Next, it is of practical importance to investigate the pH tolerance, for the reason that TC can exist as cationic species (pH < 3.3), zwitterionic species (3.3 < pH < 7.7) or anionic species (pH > 7.7).⁵⁷ Consequently, water pH can alter the adsorption behavior of TC onto the surface of the photocatalyst and also influence the selectivity of ROS.⁵⁸ Under strong acidic conditions (pH = 1), TC degradation was found to drop to 69% (Fig. 5c), since the excessive H⁺ ions not only inhibit the generation of ROS by making HSO₅⁻ more stable, but also effectively react with SO₄˙⁻ or ˙OH,⁵⁹ resulting in a deficiency of ROS. As the initial pH was changed progressively to neutral conditions, TC degradation increased gradually and 1D Bi₂S₃(0.2)/2D g-C₃N₄ achieved 86% and 93% TC degradation, respectively, at pH = 4 and pH = 6. More interestingly, 1D Bi₂S₃(0.2)/2D g-C₃N₄ exhibited an exceptional 99.9% TC degradation in alkaline conditions (pH = 11). The plausible reason for this trend is that the alkaline environment promotes TC deprotonation, rendering TC with increased electron density around the ring system, thus making it more vulnerable to oxidation by ˙OH and especially SO₄˙⁻ radical.^60,61 Furthermore, alkaline conditions accelerate PMS activation to generate more ROS, thus enhancing TC degradation.⁶² Also, at pH = 11, 1D Bi₂S₃(0.2)/2D g-C₃N₄ exhibited negligible TC absorption, leaving more active sites available for PMS adsorption and activation. The influence of initial TC concentrations (10–50 mg L⁻¹) revealed the highest TC degradation efficiency of 99.3% at 10 mg L⁻¹ (Fig. 5d). However, the degradation of TC declined stepwise from 99.3 to 66.7%, when the initial concentration increased from 10–50 mg L⁻¹. The reason is that the PMS concentration is fixed and more ROS are required to react with the increased number of TC molecules and its intermediate fragments.

Data extract:

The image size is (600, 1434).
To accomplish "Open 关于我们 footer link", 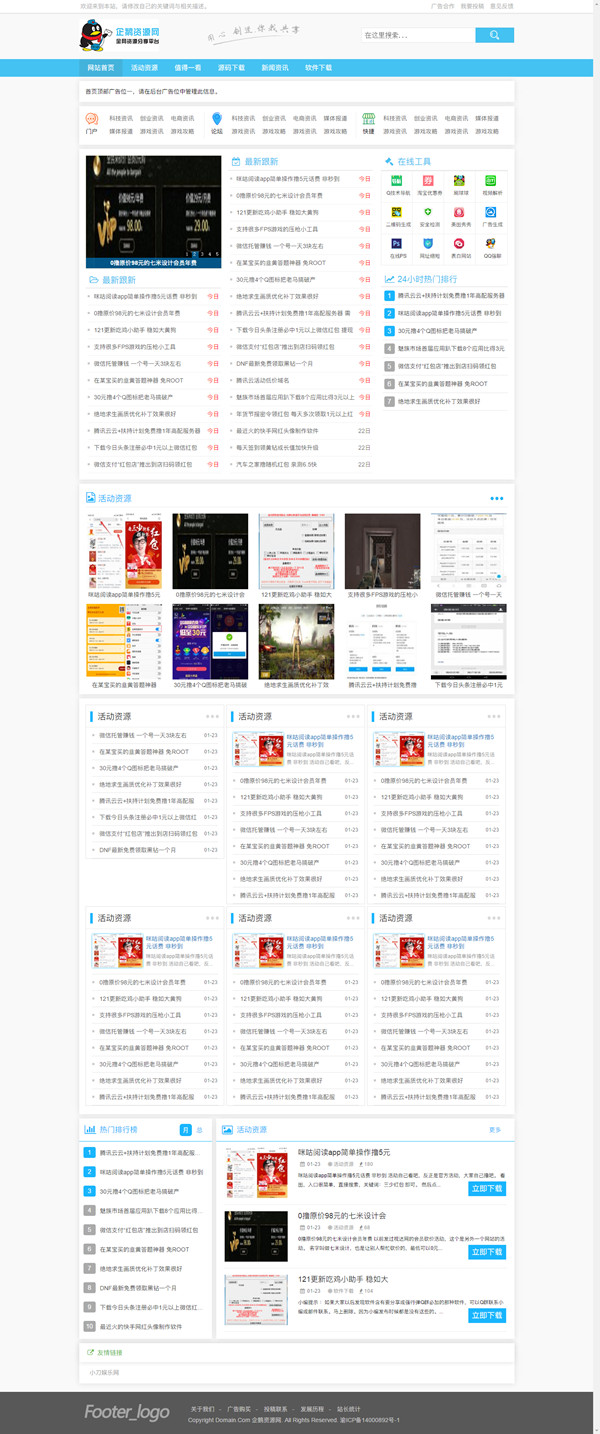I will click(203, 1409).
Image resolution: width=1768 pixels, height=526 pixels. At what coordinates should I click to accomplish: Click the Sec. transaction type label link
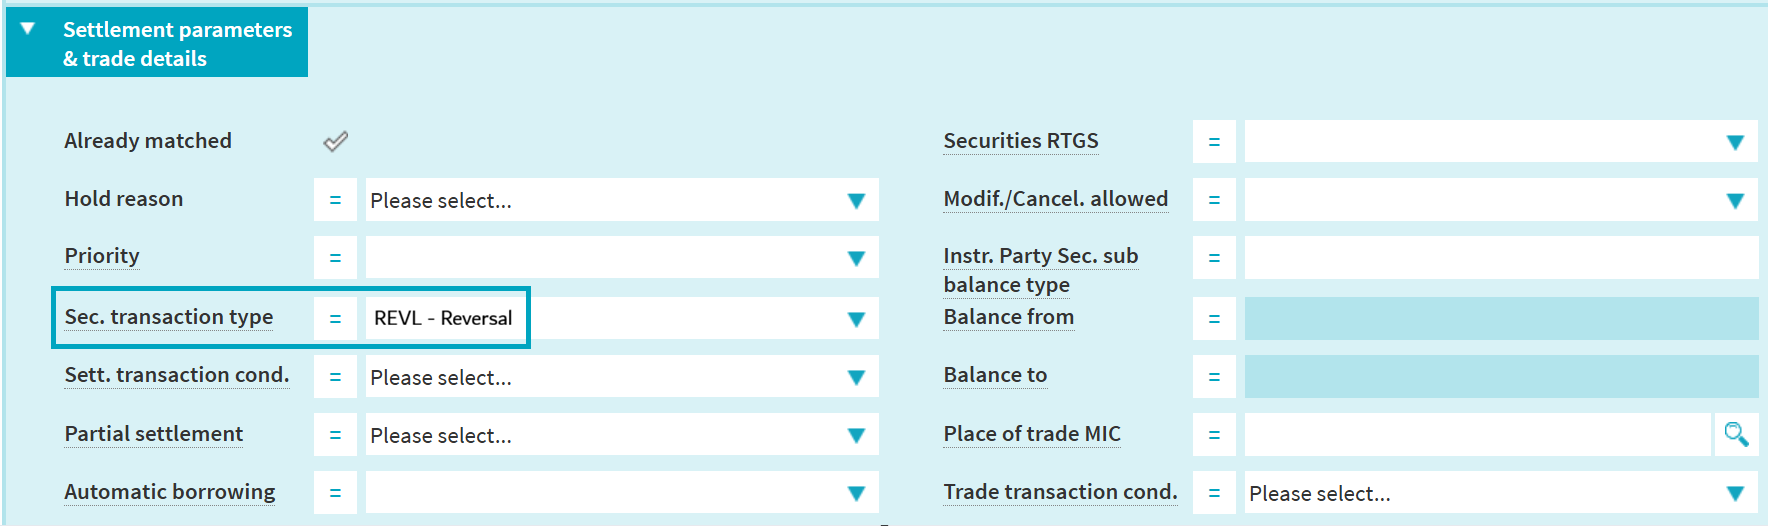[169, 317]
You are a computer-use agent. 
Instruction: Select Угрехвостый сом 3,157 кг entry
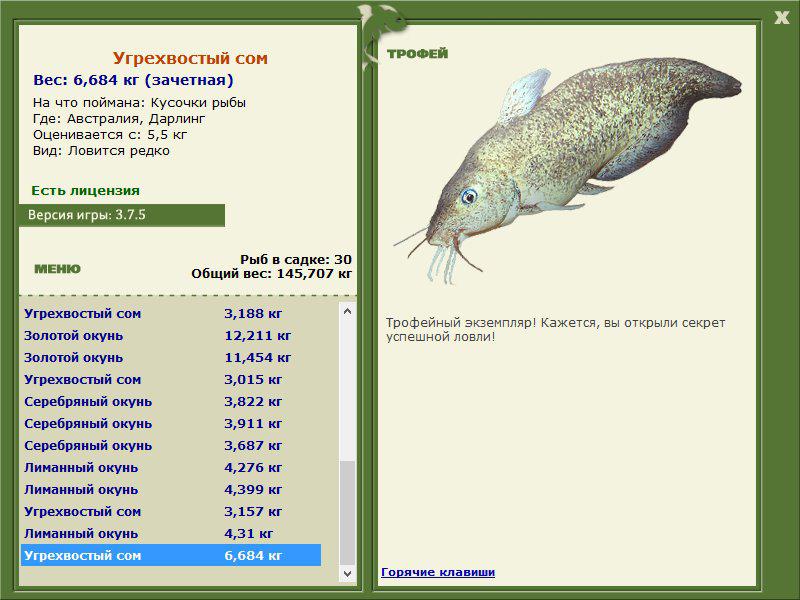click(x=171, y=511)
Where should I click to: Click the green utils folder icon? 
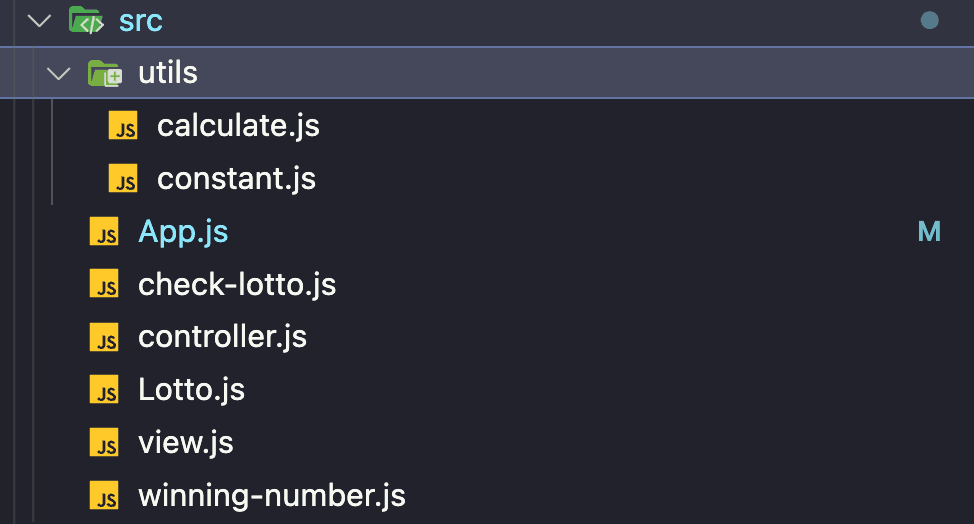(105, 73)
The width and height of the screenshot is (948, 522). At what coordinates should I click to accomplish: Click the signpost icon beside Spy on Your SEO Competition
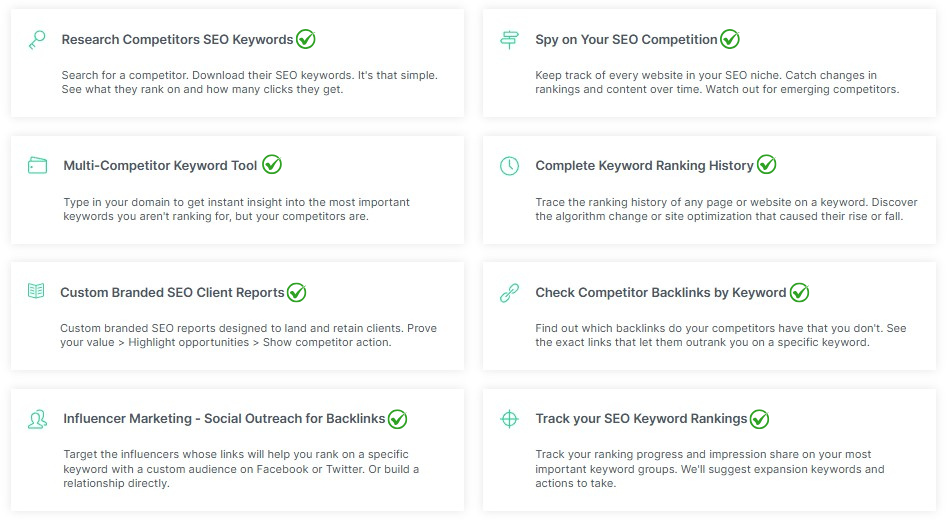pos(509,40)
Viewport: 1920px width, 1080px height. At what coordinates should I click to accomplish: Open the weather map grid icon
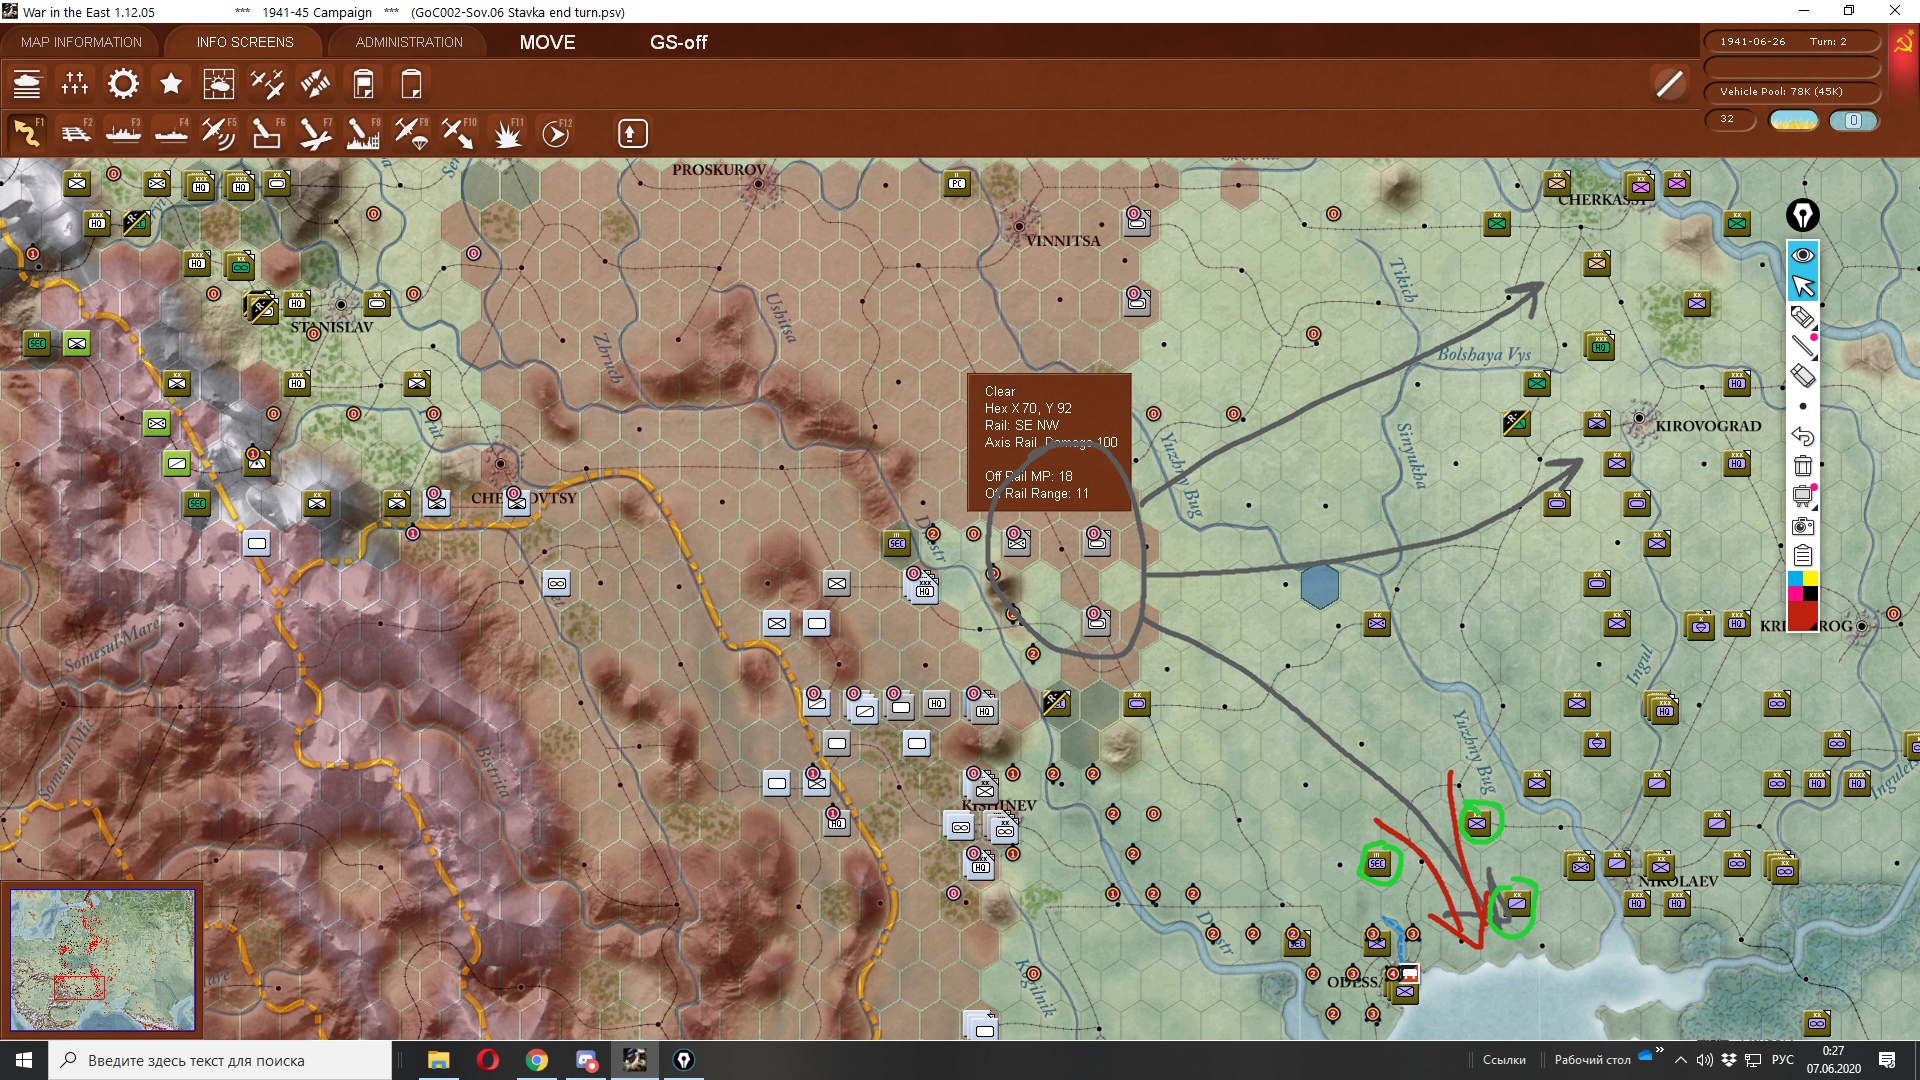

The exercise: In the passage on TC degradation, what percentage of TC did 1D Bi₂S₃(0.2)/2D g-C₃N₄ degrade at pH = 11? The records have nothing to do with the work here.

Written answer: 99.9%